[[ THE RECORDS open ]]

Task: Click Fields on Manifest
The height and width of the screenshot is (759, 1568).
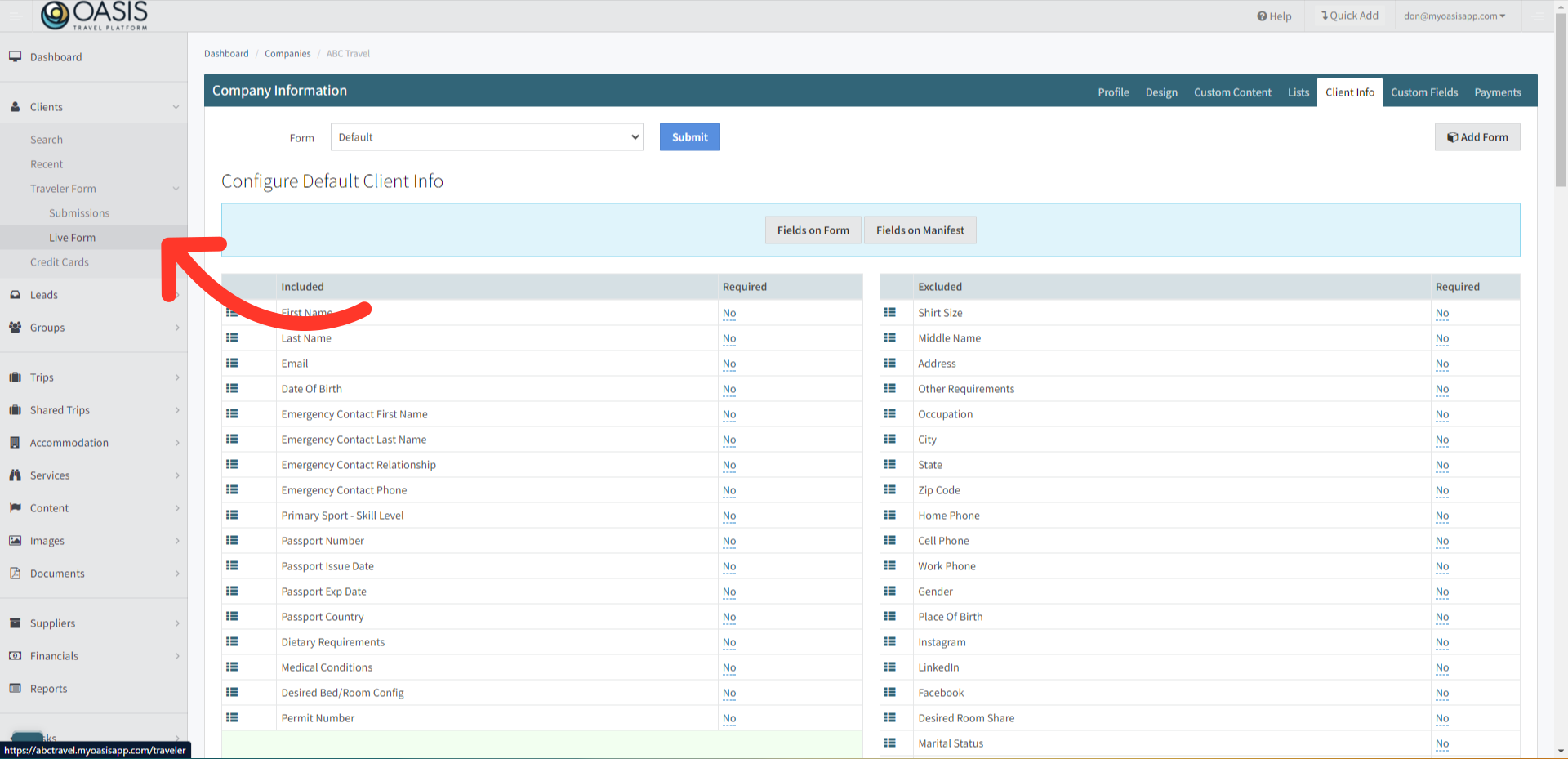Action: coord(920,230)

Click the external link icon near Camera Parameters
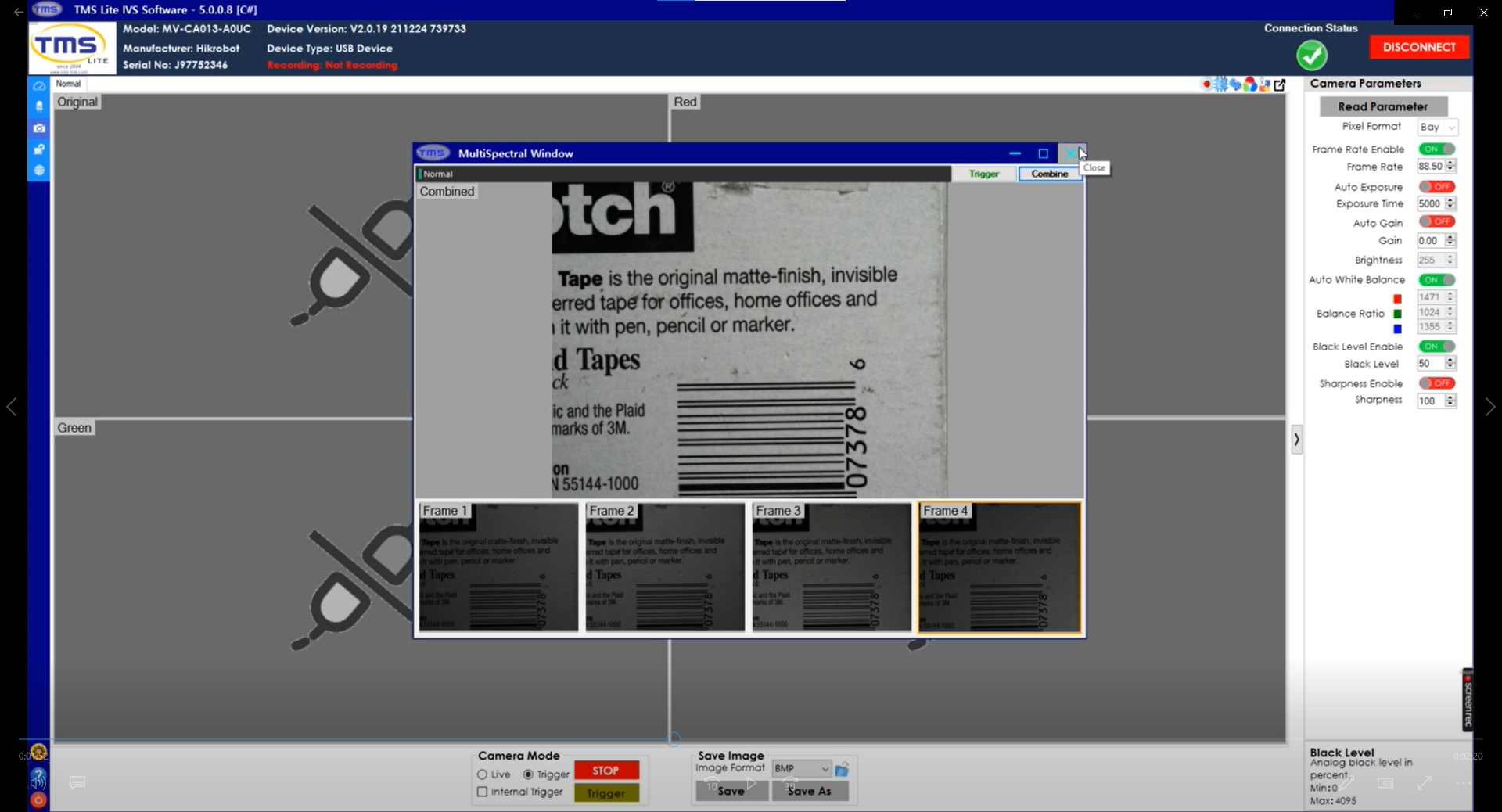pyautogui.click(x=1280, y=85)
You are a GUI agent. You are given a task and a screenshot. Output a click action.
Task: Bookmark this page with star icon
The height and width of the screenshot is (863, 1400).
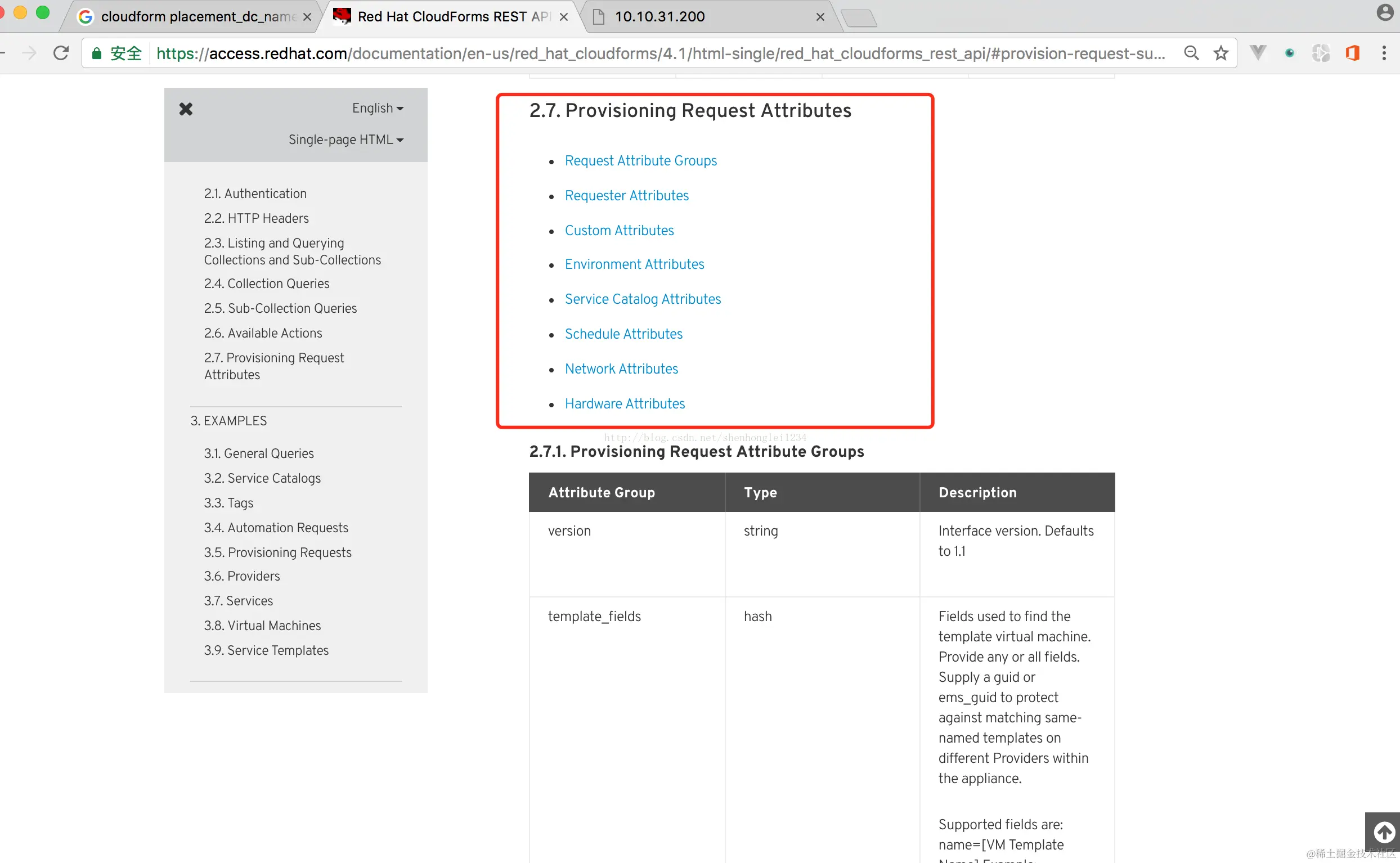(x=1221, y=53)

[[ THE RECORDS closed ]]

• THE TASK
Give the entries back verbatim and omit the images.

• YOUR RESPONSE
Task: Click Fields on Manifest
The height and width of the screenshot is (759, 1568).
Action: coord(920,230)

Click the external link icon near Camera Parameters
pyautogui.click(x=1280, y=85)
You are a GUI agent. You are given a task and a screenshot. Output a click action.
Task: Bookmark this page with star icon
The height and width of the screenshot is (863, 1400).
(x=1221, y=53)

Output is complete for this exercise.